> [Exercise] Extract every row below that contains the word "computer", copying each one in full.

> [Input rows]
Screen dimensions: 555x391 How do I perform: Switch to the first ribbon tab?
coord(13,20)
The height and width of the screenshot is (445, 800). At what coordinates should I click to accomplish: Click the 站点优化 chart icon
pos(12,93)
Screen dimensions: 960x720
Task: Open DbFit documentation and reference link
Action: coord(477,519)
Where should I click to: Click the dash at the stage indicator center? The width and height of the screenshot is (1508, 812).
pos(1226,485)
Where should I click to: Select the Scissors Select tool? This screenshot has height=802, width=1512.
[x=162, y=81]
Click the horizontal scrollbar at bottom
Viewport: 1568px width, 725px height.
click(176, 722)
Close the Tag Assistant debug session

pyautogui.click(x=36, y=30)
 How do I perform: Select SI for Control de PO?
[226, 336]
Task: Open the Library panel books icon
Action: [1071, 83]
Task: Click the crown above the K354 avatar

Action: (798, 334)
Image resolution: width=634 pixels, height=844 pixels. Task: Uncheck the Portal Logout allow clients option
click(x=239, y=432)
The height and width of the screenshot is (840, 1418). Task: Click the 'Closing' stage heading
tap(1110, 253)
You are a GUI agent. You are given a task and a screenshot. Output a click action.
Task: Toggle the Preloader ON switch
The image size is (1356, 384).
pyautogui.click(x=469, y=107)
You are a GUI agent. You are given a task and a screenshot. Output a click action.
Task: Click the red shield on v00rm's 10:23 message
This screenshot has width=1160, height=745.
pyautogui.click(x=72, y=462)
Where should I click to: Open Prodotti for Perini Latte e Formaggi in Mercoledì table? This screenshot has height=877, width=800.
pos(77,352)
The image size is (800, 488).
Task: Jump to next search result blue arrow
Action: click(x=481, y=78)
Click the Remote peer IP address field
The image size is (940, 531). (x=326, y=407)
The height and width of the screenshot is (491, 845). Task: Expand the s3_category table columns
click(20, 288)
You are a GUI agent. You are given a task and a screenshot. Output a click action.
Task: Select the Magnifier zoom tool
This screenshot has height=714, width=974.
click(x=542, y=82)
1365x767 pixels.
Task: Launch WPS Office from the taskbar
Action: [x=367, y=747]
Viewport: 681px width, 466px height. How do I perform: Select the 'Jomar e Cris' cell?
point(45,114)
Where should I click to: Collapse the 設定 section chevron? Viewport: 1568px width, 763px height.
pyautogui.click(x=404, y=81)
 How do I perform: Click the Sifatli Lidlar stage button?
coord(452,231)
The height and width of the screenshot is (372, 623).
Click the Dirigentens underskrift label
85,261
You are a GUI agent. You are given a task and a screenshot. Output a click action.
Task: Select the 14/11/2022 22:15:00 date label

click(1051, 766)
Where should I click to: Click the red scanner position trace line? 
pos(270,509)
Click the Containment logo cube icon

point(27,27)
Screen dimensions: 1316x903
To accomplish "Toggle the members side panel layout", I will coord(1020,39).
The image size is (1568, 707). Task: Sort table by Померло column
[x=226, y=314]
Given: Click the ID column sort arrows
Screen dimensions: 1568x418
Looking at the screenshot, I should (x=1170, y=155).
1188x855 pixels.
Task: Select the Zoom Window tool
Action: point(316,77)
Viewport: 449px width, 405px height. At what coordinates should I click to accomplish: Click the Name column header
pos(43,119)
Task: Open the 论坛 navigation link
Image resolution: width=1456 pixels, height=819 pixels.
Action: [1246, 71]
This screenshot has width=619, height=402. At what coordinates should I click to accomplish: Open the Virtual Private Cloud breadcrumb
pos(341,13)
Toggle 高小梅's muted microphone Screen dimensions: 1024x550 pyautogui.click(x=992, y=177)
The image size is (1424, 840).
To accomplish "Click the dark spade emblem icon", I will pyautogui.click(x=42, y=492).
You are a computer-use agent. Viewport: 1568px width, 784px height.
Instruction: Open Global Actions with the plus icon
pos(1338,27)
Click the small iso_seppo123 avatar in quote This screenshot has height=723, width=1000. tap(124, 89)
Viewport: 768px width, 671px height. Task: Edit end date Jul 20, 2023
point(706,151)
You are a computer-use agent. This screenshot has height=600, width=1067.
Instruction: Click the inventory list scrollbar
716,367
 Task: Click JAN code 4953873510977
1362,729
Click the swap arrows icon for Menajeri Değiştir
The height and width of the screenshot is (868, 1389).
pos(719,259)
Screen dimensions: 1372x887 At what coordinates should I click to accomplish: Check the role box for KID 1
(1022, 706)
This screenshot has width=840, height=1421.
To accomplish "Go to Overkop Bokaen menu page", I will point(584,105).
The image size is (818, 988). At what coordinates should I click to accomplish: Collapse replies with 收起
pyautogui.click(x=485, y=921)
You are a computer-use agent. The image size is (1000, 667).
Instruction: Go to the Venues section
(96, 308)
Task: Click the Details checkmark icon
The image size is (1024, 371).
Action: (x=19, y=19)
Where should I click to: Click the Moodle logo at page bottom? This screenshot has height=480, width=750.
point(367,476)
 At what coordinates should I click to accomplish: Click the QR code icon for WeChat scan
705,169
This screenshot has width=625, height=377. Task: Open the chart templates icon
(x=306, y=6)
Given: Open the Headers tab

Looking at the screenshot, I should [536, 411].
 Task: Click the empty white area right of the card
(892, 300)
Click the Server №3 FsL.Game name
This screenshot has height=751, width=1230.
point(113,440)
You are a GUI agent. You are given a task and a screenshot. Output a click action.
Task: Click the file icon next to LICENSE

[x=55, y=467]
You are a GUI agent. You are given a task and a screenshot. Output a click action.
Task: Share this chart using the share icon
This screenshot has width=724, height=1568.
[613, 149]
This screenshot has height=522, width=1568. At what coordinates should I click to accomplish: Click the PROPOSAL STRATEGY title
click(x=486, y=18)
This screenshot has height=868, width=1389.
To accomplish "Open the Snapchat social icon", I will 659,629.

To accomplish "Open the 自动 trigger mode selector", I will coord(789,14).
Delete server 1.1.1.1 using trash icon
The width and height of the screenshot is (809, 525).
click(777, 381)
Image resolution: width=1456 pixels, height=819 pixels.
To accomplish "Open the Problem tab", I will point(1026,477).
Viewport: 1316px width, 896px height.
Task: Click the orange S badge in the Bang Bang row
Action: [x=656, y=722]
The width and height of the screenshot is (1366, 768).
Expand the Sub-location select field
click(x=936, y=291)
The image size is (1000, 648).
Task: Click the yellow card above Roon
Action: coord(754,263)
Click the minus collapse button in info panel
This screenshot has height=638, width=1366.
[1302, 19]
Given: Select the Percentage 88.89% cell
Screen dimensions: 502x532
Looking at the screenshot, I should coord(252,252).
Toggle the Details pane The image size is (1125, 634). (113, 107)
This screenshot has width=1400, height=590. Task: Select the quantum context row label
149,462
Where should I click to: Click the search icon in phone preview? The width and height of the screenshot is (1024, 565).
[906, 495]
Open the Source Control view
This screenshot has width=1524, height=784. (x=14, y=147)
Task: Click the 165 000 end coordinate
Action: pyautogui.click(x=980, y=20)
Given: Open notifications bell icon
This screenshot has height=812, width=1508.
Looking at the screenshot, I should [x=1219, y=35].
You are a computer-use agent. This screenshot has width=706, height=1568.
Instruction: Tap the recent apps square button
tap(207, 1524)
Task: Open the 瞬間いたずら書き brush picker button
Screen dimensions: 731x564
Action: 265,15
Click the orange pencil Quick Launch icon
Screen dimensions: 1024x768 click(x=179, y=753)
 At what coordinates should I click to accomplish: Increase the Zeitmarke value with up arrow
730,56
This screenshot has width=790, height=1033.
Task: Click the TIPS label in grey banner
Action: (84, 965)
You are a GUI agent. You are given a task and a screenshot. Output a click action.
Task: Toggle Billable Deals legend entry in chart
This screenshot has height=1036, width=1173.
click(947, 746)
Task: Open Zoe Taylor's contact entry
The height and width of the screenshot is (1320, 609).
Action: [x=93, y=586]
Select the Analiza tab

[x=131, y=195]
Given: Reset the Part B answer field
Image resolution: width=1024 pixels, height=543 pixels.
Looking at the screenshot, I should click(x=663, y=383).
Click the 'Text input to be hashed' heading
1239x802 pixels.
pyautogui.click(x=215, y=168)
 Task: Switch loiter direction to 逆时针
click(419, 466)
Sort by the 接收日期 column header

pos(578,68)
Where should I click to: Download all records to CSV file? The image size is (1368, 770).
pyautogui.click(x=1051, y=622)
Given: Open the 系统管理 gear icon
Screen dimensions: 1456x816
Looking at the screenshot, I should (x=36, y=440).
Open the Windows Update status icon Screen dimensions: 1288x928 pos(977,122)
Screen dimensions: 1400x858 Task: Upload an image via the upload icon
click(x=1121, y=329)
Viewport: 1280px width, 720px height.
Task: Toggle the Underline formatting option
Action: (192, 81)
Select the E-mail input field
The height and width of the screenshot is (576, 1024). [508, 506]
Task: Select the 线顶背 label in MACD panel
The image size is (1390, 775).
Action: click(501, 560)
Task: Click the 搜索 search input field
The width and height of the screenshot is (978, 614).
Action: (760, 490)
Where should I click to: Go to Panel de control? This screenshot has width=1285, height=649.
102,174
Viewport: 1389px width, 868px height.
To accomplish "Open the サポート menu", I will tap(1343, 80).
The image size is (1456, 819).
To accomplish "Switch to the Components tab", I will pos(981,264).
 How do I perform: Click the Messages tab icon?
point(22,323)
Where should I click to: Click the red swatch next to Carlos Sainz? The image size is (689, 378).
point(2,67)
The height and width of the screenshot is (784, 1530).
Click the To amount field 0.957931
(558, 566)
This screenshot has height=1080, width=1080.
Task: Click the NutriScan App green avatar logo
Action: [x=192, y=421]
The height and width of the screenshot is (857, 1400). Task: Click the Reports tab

> [Full answer]
You are a computer-use agent. Viewport: 1568px width, 784px height.
You are a computer-use agent. This screenshot has height=600, width=1067.
You are a computer-use agent. The image size is (1000, 667).
You are a computer-use agent. This screenshot has width=706, height=1568.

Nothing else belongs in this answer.